This documentation aims to show some findings over the summer of 2019 collaborating between the University of Bath's SAMBa and Department of Biology & Biochemistry. The objective is to classify various meta-information given the counts of a large number of KMERs i.e. a single count could be for how many times 'TTTAGC' appeared in a read of DNA.
The presented can be broken down into two different sets; counts of KMERs and target classifications for phage and stx types along with foreign travel and foreign region locataions. The data provided is largely skewed towards the UK as the data is provided from a UK source.
Princple Component Analysis (PCA) is a great tool to cluster data together on the assumption the data has linear relationships.
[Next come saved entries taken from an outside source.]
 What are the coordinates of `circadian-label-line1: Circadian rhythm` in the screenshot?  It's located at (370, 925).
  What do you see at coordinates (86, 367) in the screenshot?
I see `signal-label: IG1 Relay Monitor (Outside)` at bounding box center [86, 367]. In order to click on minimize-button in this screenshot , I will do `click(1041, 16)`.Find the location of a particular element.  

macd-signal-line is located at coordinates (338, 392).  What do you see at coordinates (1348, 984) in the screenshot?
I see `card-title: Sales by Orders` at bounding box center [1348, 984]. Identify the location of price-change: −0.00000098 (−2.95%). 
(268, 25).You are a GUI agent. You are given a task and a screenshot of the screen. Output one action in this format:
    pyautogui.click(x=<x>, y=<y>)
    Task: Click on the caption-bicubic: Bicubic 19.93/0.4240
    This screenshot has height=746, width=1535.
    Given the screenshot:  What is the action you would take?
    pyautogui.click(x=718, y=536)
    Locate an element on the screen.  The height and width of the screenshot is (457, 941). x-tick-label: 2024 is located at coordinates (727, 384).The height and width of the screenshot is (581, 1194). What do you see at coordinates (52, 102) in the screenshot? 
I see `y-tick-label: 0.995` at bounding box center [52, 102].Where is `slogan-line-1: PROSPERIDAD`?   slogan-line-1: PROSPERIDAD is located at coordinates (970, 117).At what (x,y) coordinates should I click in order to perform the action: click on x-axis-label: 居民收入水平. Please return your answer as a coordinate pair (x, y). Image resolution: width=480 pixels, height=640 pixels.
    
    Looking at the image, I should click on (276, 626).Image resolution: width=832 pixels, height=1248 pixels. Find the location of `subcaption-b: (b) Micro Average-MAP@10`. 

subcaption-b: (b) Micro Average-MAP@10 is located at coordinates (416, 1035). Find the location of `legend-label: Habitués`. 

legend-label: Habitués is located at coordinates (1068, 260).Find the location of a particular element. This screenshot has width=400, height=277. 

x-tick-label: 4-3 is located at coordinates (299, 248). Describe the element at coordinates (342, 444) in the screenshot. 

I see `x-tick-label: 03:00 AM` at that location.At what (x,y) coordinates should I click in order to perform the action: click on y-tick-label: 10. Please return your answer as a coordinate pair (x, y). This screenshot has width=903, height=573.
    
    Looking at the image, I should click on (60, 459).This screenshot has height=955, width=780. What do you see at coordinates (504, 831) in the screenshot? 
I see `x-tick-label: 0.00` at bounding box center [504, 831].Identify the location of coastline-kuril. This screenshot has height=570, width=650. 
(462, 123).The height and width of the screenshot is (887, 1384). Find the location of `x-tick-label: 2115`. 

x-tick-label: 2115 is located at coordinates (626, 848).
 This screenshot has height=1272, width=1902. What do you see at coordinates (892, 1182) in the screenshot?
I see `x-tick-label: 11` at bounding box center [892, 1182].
When carried out with respect to phage and stx types we yield:
where state references stx as at the time, stx was labelled state.
According to the above cross-correlation plots and PCA dimensionality reduction visualisations between the KMERs and the meta-data classifications, we see that for the most, the linear relationships are weak. This motivates the use of non-linear methods, a lot of which sit in the machine learning community.
The Autoencoder is a a 2-part neural network. The first part, the encoder, attempts to reduce our data and the second part, the decoder, attempts to restore the reduced data back to the original. A simple analogy is to consider the zip compression on your computer. The actions of zipping content is similar to that of the encoder and likewise, unzipping content is similar to the decoder. To understand how the neural network learns, you will need to know the chain rule and some mathematical notation where this link explains it.
Since the dataset is huge i.e. a single observation could have millions of KMERs, reducing that many numbers to 2 or 3 numbers seem near impossible to do! The below visualisations have attempted to map only the first 999 KMERs into 2 and 3 dimensions. At the time of originally carrying out this experiment, the main objectives were to classify phage and stx types only hence, foreign region / travel visualisations are missing. The 2D visualisations show clustering over training iterations (it learns over 5000 steps) whilst the 3D show final learnt embedding.
For a quick intro to how Decision Trees and Random Forest works, try this link. If you already know how it works, then we know that it finds a series of queries like is feature1 > 5 that correctly classifies some observation with lots of features. To compare the performance of the standard logistic (linear) model and the random forest, below are boxplots for phage and stx types along with foreign region only. The experiment was done 10 times for the complete dataset with different element of randomness each time. Only common KMERs between the 2017 and 2018 datasets were considered with the first set of plots using all common KMERs and the second set with only the common KMERs of length 100.